What 'multiple profiles' actually meant to build

On paper, it sounds straightforward. Add a feature that lets users create 3 profiles at Plus tier, 5 at Pro. Click a dropdown, switch between them. But the complexity was real, and it wasn't what you'd think.

The hard part wasn't the database work. It was the tap experience. Every single NFC tap had to point to the right profile. If a client tapped a card you'd handed them six months ago, they needed to get your current information for that specific profile. Not a generic 'John Hammond' card, but 'John Hammond, MRVL Consulting' or 'John Hammond, Freelance Product Strategy', each with different contact details, different review prompts, different lead capture flows.

We had to think about analytics too. If you're running five profiles, you need to see which ones are actually working. Where are the taps coming from? Which profiles are generating leads? Which ones never get touched? We built real-time tap analytics with location data so you can see exactly how your different cards are performing, not just aggregate numbers.

Then came the question of leads. Every tap can trigger a lead capture form. If you're a mortgage broker with a profile for client work and another for partner referrals, you need those leads to go to the right place, tracked separately. That sounds simple until you're actually managing it across five profiles with different forms, different fields, different purposes.

Why this matters for people who hustle

Most of our users aren't large businesses. They're people. Freelancers. Solo practitioners. Small teams wearing multiple hats. They have one phone, one business, but they're not one-dimensional.

For them, multiple profiles mean they can hand out different cards in different rooms and still own the relationship. A restaurant owner can have one profile for customers tapping at the door, another for industry events where they want to network with other chefs. A personal trainer can use one profile for clients, another for gym partnerships. An agency can have profiles for different service lines.

But here's what really matters: they're not juggling different apps or different accounts. It's all one TapTrust account. One dashboard. One place to see all the taps, all the leads, all the reviews coming in across every role they're playing. That's the difference between a feature and something that actually fits how people work.

The tier structure we landed on

We didn't want to gatekeep this behind an expensive enterprise tier. The people who need multiple profiles most are often the people bootstrapping their own thing.

Free accounts get one profile. That's for people testing the waters, wanting to see if NFC as a lead capture and review tool even makes sense for them. Plus tier, at £2.99 a month or £24.99 yearly, gets you three profiles. That's enough for most solo people juggling a couple of roles. Pro jumps to five profiles at £5.99 monthly or £49.99 yearly, and adds NFC tag writing so you can re-program your own tags if you want to rotate what they do.

The logic was simple: price it where real people can afford to try it, but make the middle tiers genuinely useful. We've watched people move from Plus to Pro not because of one feature, but because five profiles plus the ability to write their own tags meant they could actually run their whole professional life through TapTrust.

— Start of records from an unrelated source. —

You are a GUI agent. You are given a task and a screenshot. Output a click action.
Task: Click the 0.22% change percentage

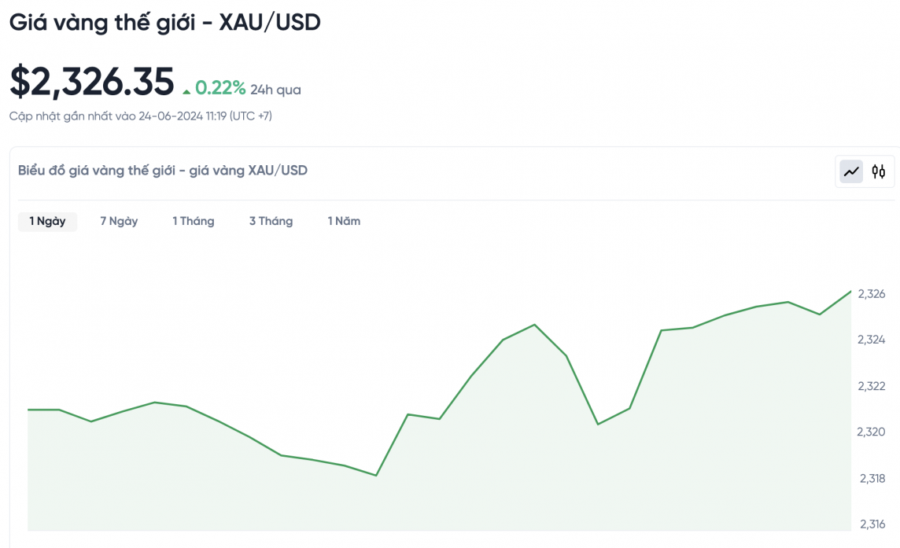(220, 87)
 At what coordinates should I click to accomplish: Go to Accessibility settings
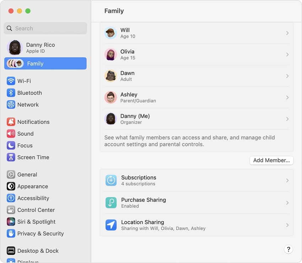33,198
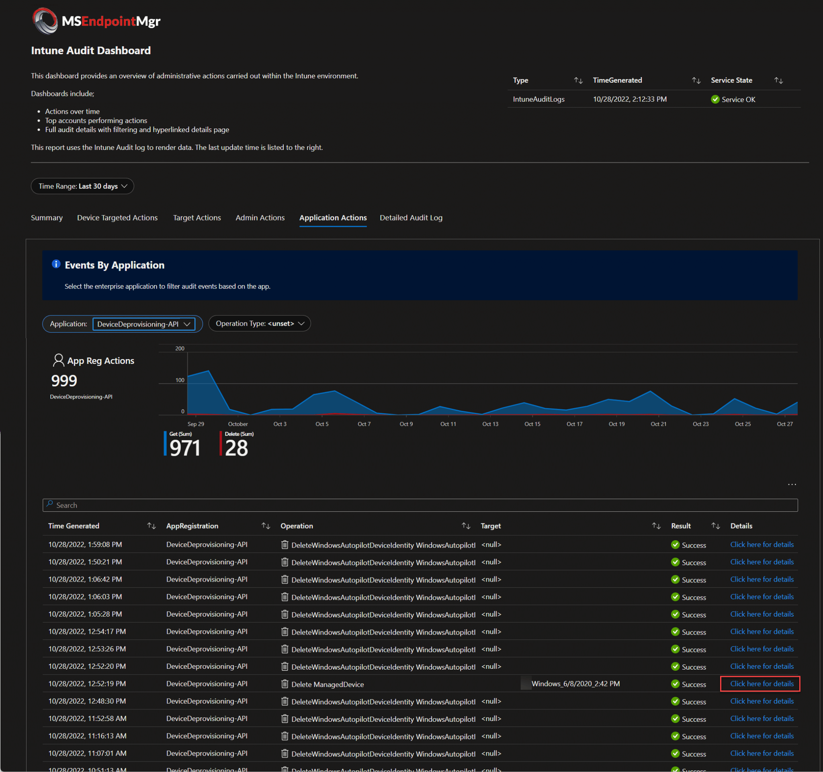Sort the AppRegistration column
The width and height of the screenshot is (823, 772).
[266, 525]
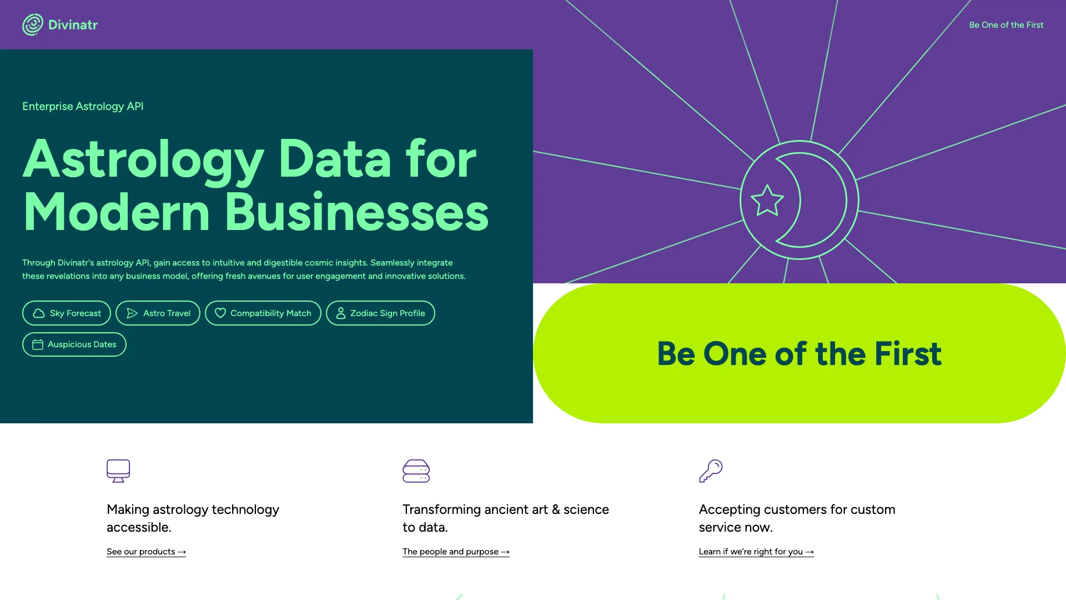Click the Be One of the First nav link

click(x=1006, y=24)
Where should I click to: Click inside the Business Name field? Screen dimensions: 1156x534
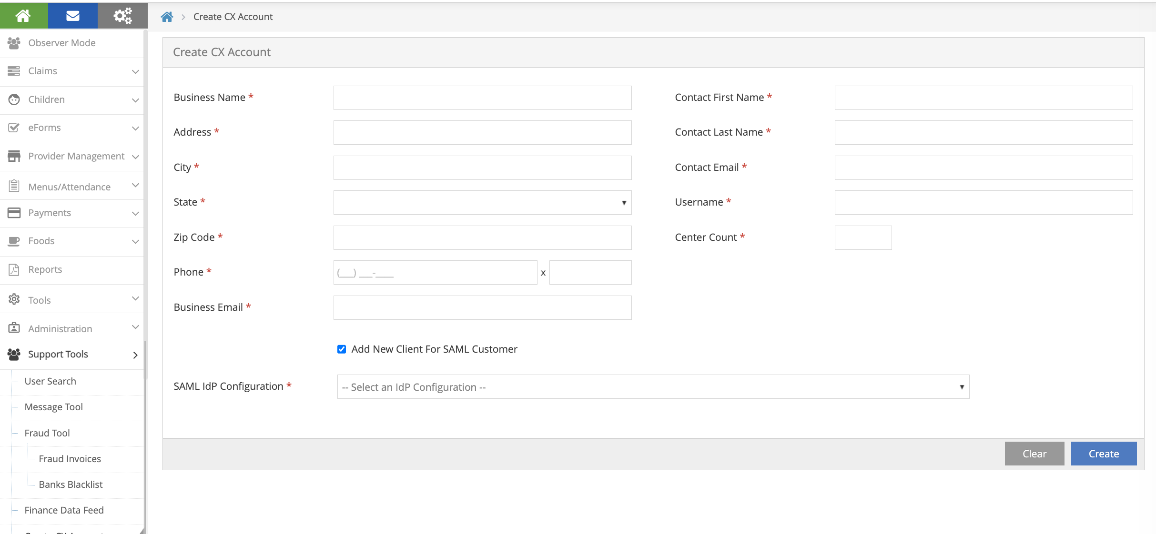(482, 98)

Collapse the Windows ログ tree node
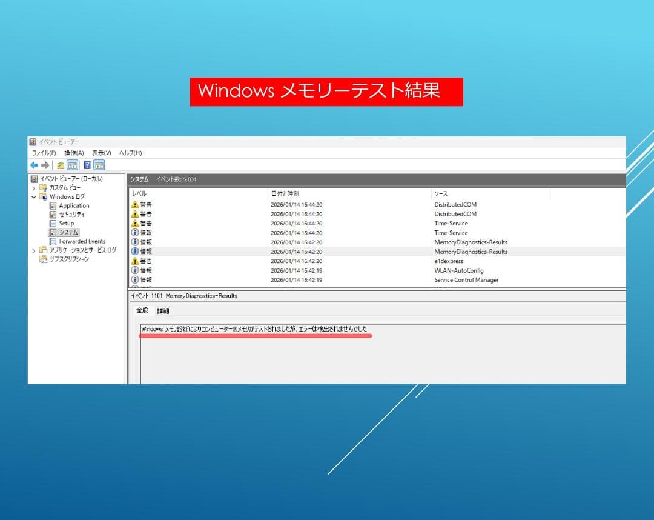[x=34, y=196]
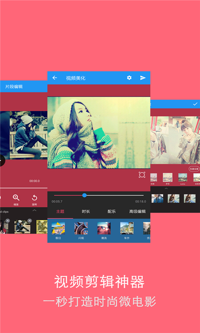Image resolution: width=200 pixels, height=333 pixels.
Task: Tap fullscreen frame icon below video preview
Action: (142, 175)

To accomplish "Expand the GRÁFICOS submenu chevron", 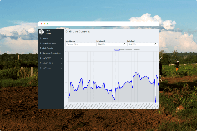I will pos(61,68).
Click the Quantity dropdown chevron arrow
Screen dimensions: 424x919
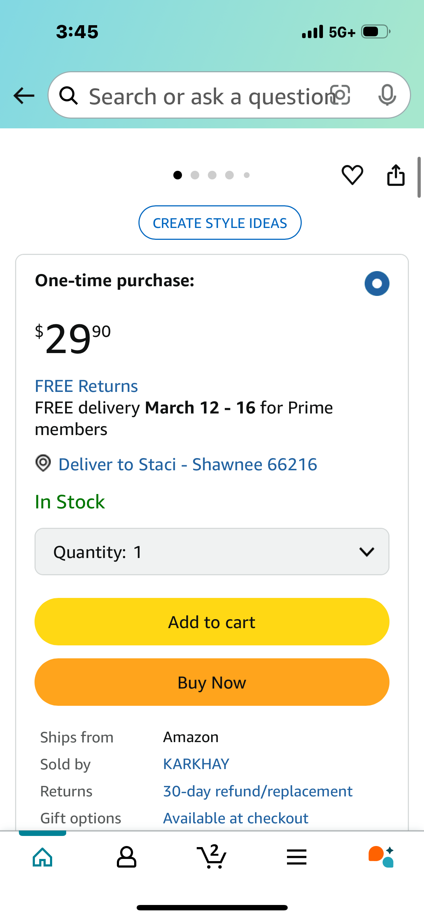tap(367, 552)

What we've learned since launch

The multiple profiles feature has taught us something we didn't expect: people are far more creative with positioning than we assumed. We thought people would use different profiles for different business lines. They do that. But they also use them for seasonal work. Different geographies. A/B testing pitch variations. One user has a profile they hand out at networking events with a warm, friendly tone, and another for formal B2B partnerships with different messaging. Both are them. Both convert leads at different rates because they're reaching different audiences.

The real win has been the tap analytics. When you can see that your 'events' profile gets five times the engagement of your 'corporate' profile, you learn something about where your energy should go. That's not a marketing insight. That's a business insight. And it comes from letting people segment their own presence in a way that makes sense to them.

When we started building TapTrust, we were thinking about the product. When we listened to users, we started thinking about their lives. Have you ever needed to present yourself differently in different professional contexts, and wished you had a single place to manage it all?